RECORDS TO PROCESS
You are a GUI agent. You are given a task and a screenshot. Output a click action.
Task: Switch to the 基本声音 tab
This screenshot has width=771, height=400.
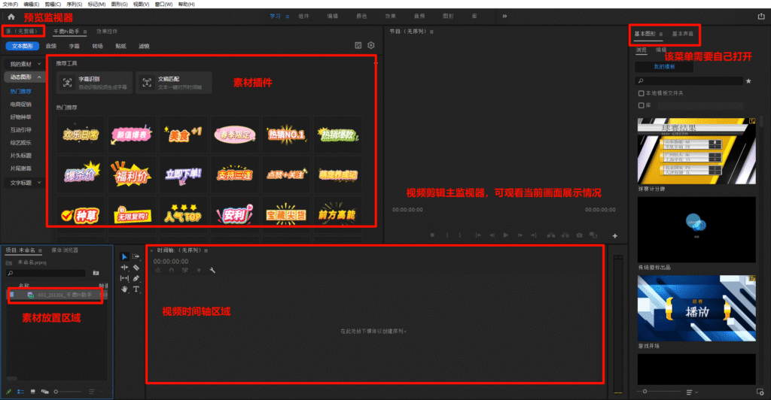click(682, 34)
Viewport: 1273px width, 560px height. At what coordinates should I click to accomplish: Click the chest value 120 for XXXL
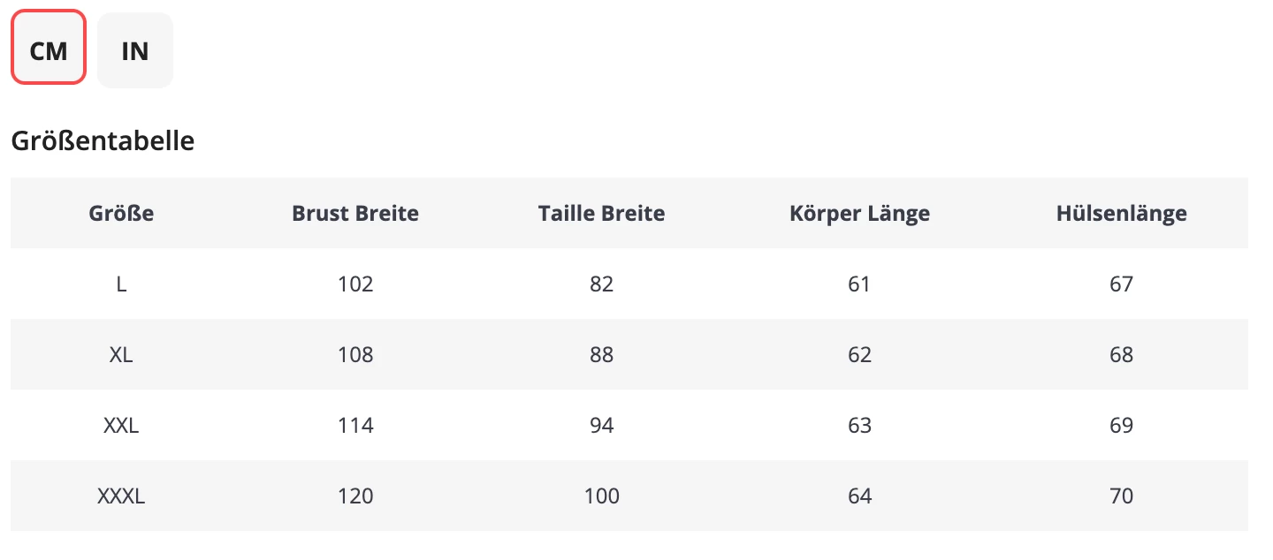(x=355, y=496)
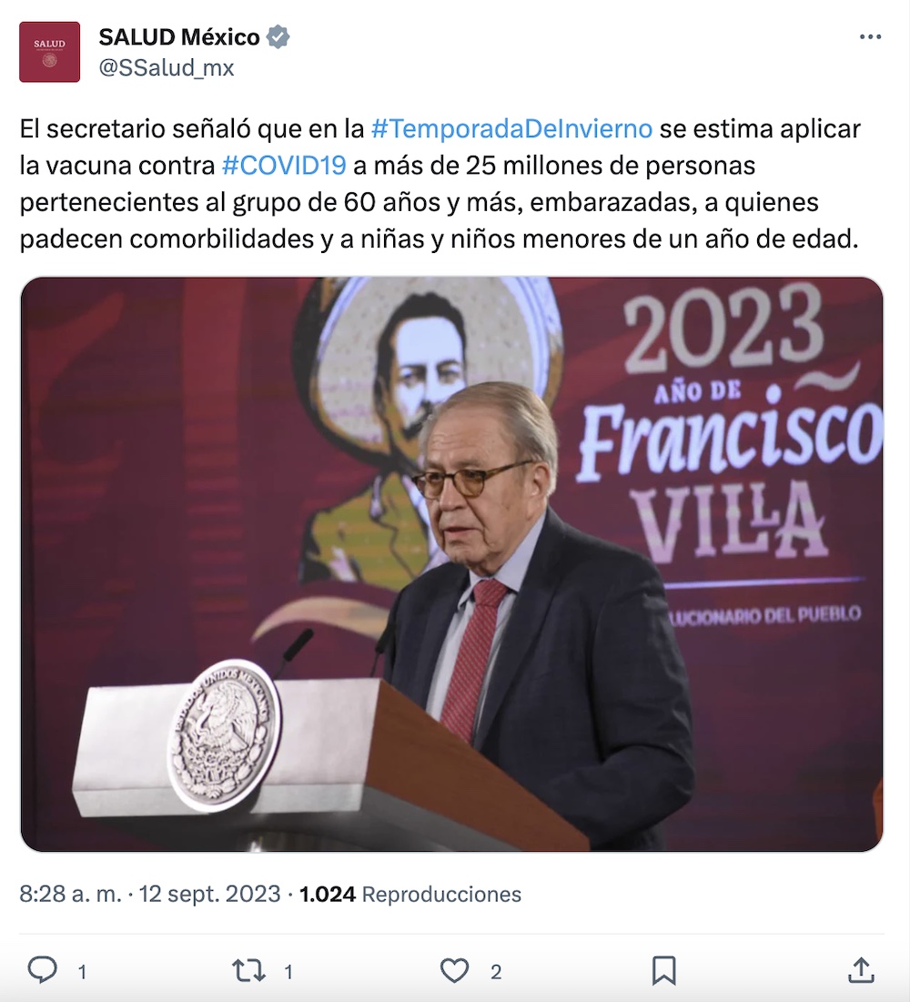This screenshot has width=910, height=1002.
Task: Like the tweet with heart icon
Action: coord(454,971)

BRIEF
Please copy the records above word for word, leaving out every picture.

RESPONSE TO THE TASK
You are a GUI agent. You are given a task and a screenshot. Output a click action.
Task: Switch to the 基本声音 tab
This screenshot has width=771, height=400.
click(682, 34)
Viewport: 1273px width, 560px height. At what coordinates should I click to accomplish: Click the chest value 120 for XXXL
(x=355, y=496)
This screenshot has width=910, height=1002.
Task: Like the tweet with heart icon
Action: coord(454,971)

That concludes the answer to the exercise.